Quero fazer uma campanha eleitoral civilizada, porque não se antevêem maiorias absolutas nestas eleições. E, não se antevendo maiorias absolutas, precisamos pós-eleitoralmente de dar uma resposta às populações, criando um executivo camarário que possa gerir a cidade, de forma competente. Se vamos entrar neste discurso de passa culpas, vamos estragar aquilo que é mais importante, que é dar melhores condições às pessoas e às empresas que trabalham no nosso concelho.

Essa senhora pode inventar aquilo que entender, eu também posso dizer que ela não conhece Setúbal para além das horas de expediente, porque no resto do tempo vai para Almada, onde vive. Vamos agora entrar neste bate-bocas desagradável e sem sentido? Se ela quer entrar, que o faça em Almada, mas deixe Setúbal descansada.

Na perspectiva de apenas ser possível maioria relativa em Setúbal, quais são as suas linhas vermelhas? Admite a ajuda de todos ou dar ajuda a qualquer um?
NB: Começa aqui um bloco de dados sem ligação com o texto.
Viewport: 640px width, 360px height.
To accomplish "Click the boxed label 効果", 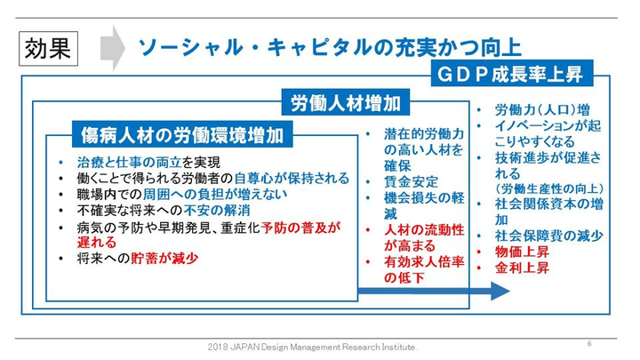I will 47,47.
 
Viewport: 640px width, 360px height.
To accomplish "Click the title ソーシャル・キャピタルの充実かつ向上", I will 328,46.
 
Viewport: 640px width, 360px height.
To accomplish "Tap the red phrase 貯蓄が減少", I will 166,259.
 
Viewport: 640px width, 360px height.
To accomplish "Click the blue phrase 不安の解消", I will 219,210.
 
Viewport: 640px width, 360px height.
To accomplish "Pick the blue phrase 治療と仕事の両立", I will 122,162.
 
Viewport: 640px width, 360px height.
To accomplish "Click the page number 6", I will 589,343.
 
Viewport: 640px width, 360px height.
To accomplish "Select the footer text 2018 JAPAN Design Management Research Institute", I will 312,346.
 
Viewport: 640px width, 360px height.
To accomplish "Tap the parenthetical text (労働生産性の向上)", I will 550,188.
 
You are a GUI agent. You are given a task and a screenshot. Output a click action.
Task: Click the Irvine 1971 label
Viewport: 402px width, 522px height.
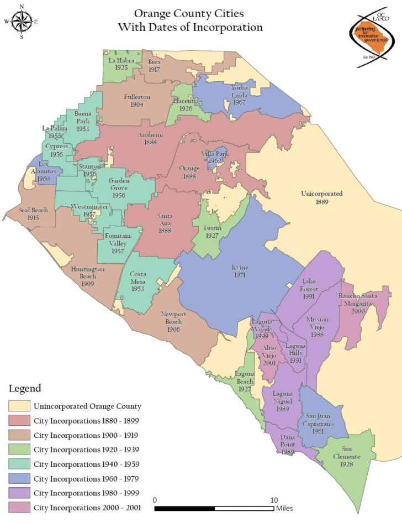240,271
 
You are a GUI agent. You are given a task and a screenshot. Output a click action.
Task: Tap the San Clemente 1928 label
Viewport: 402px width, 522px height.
351,453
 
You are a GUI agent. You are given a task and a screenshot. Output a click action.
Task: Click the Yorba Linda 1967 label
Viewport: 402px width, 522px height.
239,95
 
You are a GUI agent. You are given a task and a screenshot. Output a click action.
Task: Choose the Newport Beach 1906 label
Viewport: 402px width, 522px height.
171,318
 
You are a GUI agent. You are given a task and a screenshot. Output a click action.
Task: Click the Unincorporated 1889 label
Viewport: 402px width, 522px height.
322,197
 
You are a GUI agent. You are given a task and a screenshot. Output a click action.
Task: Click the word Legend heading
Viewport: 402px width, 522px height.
25,389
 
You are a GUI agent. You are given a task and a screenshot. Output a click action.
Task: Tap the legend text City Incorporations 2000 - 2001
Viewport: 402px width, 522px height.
87,507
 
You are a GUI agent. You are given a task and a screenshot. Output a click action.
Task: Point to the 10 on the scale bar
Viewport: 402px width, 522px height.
273,499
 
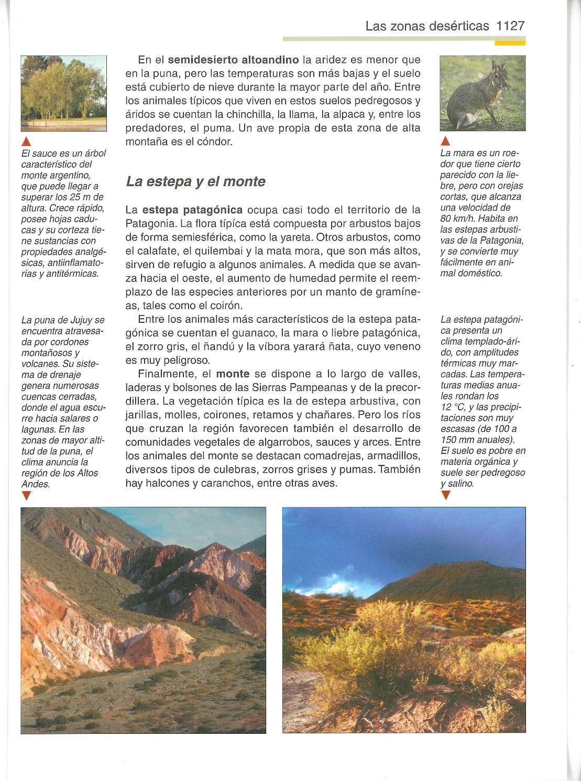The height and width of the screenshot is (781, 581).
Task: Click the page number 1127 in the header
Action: pos(510,26)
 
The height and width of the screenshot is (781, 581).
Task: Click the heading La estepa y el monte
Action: pos(195,181)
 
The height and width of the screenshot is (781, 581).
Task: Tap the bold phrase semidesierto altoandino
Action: pos(233,60)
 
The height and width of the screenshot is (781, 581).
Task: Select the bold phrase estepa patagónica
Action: pos(192,210)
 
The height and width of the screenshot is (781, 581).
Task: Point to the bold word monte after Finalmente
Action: pos(233,374)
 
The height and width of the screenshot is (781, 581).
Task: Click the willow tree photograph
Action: pos(63,93)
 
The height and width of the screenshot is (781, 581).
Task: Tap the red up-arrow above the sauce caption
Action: pos(27,141)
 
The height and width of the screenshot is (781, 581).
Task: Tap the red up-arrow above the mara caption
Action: pos(445,141)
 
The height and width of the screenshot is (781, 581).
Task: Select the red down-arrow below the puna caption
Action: pos(27,496)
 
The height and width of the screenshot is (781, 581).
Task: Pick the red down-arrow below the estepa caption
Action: pos(445,495)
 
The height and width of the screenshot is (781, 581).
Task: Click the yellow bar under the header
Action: pos(509,43)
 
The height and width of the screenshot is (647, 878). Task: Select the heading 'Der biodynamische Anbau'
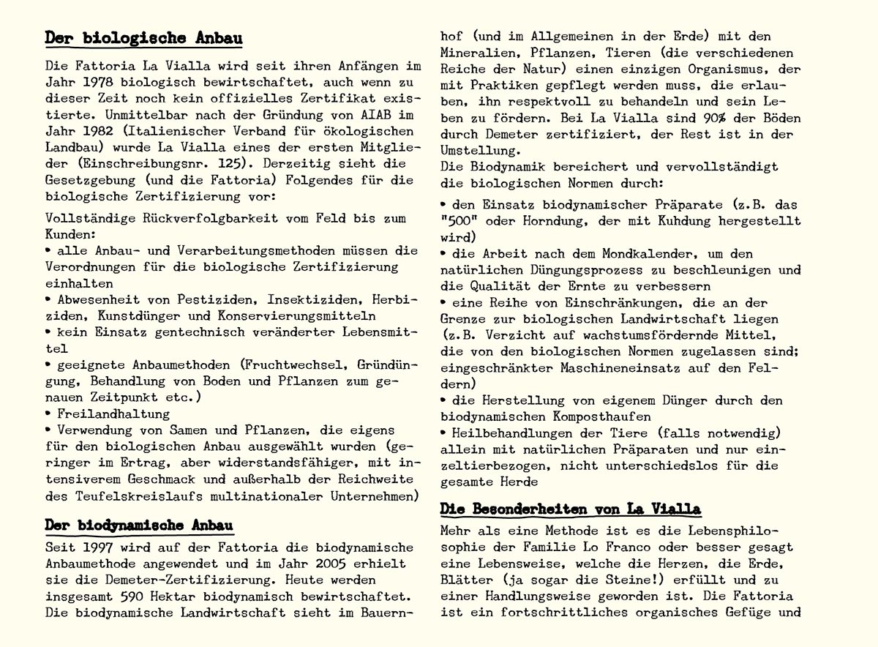tap(139, 526)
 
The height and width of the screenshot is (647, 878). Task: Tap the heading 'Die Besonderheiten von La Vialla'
tap(571, 509)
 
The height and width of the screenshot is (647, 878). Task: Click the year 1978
tap(100, 82)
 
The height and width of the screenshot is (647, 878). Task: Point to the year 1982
tap(100, 132)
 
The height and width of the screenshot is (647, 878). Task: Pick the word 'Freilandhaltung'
tap(104, 413)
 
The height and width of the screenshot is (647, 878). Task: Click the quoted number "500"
tap(457, 220)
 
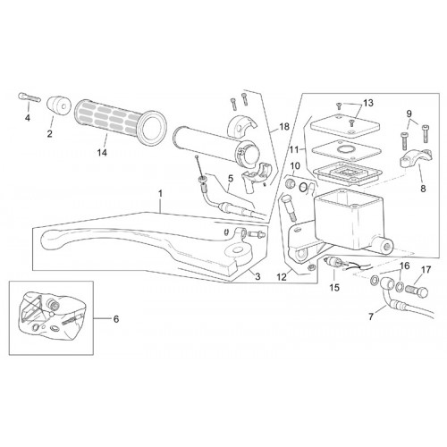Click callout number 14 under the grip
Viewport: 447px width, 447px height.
pos(102,153)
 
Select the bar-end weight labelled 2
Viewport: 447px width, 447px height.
pos(58,105)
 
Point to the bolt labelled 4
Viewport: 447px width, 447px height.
pos(30,97)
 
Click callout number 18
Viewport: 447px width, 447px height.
pos(284,127)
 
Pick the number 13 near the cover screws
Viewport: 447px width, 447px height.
pos(368,103)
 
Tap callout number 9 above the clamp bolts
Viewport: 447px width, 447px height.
pos(409,114)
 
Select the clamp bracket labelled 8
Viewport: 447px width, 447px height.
pos(416,157)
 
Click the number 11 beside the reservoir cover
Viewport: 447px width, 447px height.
pos(294,149)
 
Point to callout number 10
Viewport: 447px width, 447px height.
pos(295,166)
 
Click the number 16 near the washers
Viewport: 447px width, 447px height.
pos(405,266)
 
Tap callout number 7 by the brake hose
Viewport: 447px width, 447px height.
pos(371,316)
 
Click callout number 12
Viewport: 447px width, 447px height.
pos(282,277)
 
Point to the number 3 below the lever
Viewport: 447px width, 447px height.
pos(257,277)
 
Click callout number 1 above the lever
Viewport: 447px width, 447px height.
pos(161,194)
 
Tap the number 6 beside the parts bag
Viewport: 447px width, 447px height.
pos(116,319)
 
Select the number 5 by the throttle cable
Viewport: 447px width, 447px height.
pos(231,179)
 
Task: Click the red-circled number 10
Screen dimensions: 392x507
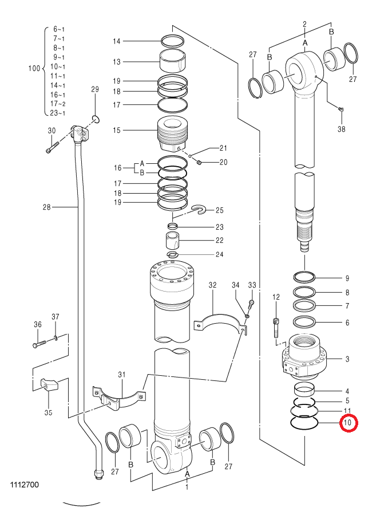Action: (348, 423)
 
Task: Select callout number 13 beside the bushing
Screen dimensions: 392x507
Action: (117, 62)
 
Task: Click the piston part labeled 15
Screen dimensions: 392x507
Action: (172, 133)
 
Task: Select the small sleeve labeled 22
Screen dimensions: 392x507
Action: (173, 241)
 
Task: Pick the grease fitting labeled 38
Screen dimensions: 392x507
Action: (340, 109)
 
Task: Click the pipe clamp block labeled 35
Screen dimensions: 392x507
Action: (49, 384)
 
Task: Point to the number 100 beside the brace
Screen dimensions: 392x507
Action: (34, 68)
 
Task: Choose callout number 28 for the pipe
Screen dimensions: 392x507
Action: (47, 207)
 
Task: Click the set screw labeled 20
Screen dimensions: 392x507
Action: (199, 162)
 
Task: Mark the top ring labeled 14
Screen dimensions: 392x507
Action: (173, 41)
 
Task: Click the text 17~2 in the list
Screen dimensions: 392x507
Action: (58, 104)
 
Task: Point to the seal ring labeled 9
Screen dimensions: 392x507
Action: (304, 277)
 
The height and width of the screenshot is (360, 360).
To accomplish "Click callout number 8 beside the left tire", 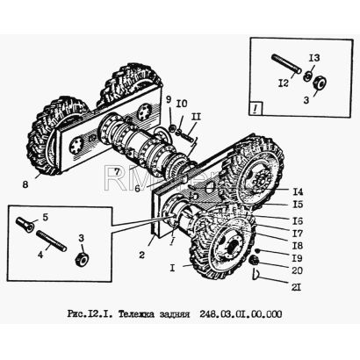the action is click(25, 185).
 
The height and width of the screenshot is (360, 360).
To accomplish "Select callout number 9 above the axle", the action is click(169, 100).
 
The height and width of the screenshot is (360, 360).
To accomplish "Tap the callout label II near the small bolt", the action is click(196, 118).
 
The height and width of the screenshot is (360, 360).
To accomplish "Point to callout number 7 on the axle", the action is click(117, 172).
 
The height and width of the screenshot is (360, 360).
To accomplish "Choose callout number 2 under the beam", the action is click(141, 256).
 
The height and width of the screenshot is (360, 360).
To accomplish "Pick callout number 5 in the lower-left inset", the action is click(45, 218).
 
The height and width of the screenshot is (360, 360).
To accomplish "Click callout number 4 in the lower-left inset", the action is click(40, 255).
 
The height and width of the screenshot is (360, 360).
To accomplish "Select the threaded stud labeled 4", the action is click(52, 241).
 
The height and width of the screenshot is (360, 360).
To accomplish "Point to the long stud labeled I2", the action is click(286, 64).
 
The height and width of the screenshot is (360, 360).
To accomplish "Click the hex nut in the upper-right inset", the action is click(320, 83).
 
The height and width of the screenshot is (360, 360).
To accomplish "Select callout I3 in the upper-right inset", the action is click(314, 58).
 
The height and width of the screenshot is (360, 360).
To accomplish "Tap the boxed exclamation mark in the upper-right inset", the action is click(256, 110).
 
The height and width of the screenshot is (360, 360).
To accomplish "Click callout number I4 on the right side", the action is click(298, 192).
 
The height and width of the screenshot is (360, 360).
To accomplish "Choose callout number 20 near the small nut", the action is click(297, 270).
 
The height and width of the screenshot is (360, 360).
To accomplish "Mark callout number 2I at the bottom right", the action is click(296, 287).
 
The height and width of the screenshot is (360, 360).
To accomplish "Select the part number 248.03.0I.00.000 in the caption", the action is click(241, 314).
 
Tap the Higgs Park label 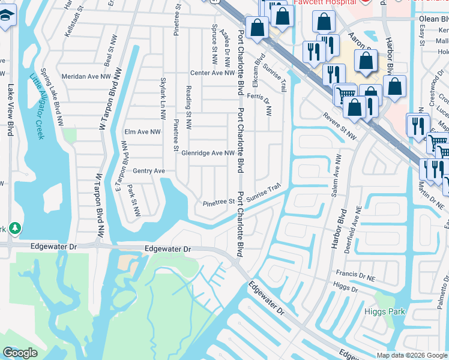(384, 311)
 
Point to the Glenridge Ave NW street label (208, 153)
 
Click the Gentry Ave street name (149, 171)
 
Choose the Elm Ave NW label (142, 131)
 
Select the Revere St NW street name (339, 127)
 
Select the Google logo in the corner (20, 353)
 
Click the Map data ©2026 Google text (411, 355)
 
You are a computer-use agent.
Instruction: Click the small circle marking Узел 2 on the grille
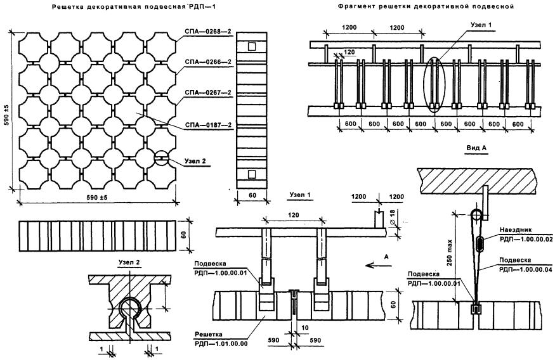click(162, 158)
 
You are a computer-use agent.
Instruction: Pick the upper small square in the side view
click(251, 46)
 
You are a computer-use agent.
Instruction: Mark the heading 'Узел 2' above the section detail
click(129, 262)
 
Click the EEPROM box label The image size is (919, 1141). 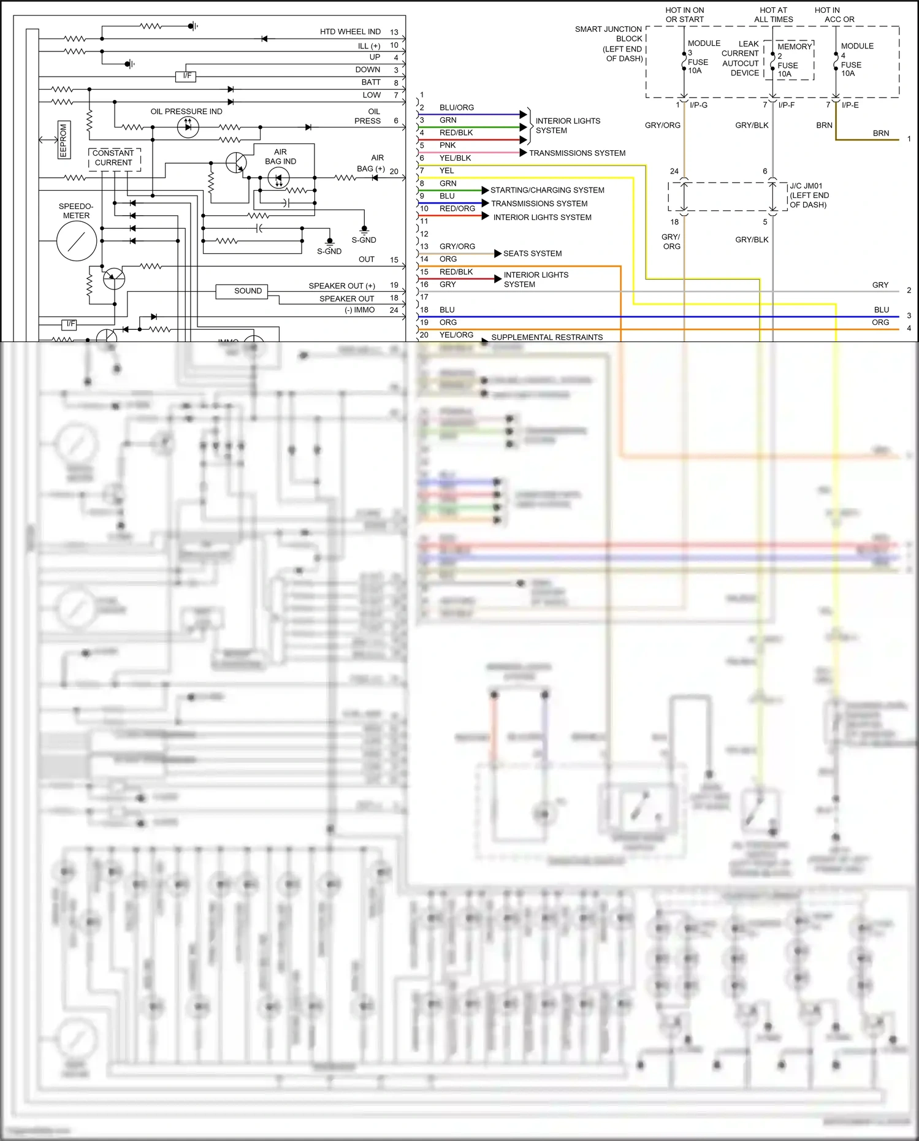[63, 140]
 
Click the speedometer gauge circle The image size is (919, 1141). [77, 241]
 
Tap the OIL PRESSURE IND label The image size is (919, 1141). [186, 112]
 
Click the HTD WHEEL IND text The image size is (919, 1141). [350, 32]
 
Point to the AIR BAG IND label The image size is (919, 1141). [280, 157]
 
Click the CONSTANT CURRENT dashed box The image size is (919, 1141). [114, 158]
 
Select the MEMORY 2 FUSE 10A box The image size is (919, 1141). [789, 61]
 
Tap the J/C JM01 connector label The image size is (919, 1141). [809, 195]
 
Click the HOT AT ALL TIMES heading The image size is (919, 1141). [773, 15]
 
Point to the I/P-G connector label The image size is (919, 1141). [698, 105]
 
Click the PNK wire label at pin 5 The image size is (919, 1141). [448, 145]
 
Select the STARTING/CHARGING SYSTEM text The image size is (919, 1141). [547, 190]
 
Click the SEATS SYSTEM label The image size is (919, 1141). [532, 253]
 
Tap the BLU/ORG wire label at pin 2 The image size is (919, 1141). [456, 107]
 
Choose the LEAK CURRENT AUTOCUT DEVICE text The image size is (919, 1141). [740, 58]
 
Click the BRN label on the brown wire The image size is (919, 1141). [880, 133]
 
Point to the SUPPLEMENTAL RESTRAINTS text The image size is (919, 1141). [547, 337]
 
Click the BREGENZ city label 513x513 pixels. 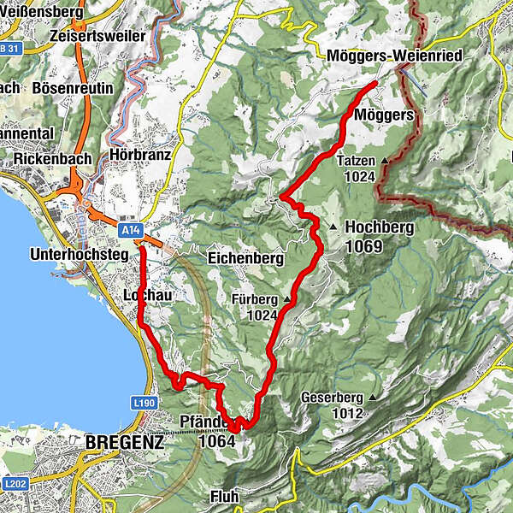tap(124, 443)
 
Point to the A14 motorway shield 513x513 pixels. tap(130, 231)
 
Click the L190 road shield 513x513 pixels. tap(143, 401)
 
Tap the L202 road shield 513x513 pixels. tap(12, 483)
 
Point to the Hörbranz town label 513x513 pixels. tap(141, 156)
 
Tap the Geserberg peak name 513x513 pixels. tap(332, 398)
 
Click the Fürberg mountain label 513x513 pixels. tap(254, 299)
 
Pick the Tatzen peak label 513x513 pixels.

Naturalmente, por isso lhe disse que a cidade precisa de ser governada. E para ser governada, não havendo maiorias absolutas, todos temos de estar disponíveis para trabalhar uns com os outros.

Como vê André Martins como adversário nestas eleições?

Foi uma surpresa para mim, porque vinha na expectativa de ter como oponente, da parte da CDU, um militante do PCP, e depois vejo um d‘Os Verdes’, um partido que nunca foi a um despique eleitoral. Ou vai pela mão do PCP, ou não vai. Este candidato, de alguma forma, desvaloriza a democracia e as próprias eleições em Setúbal.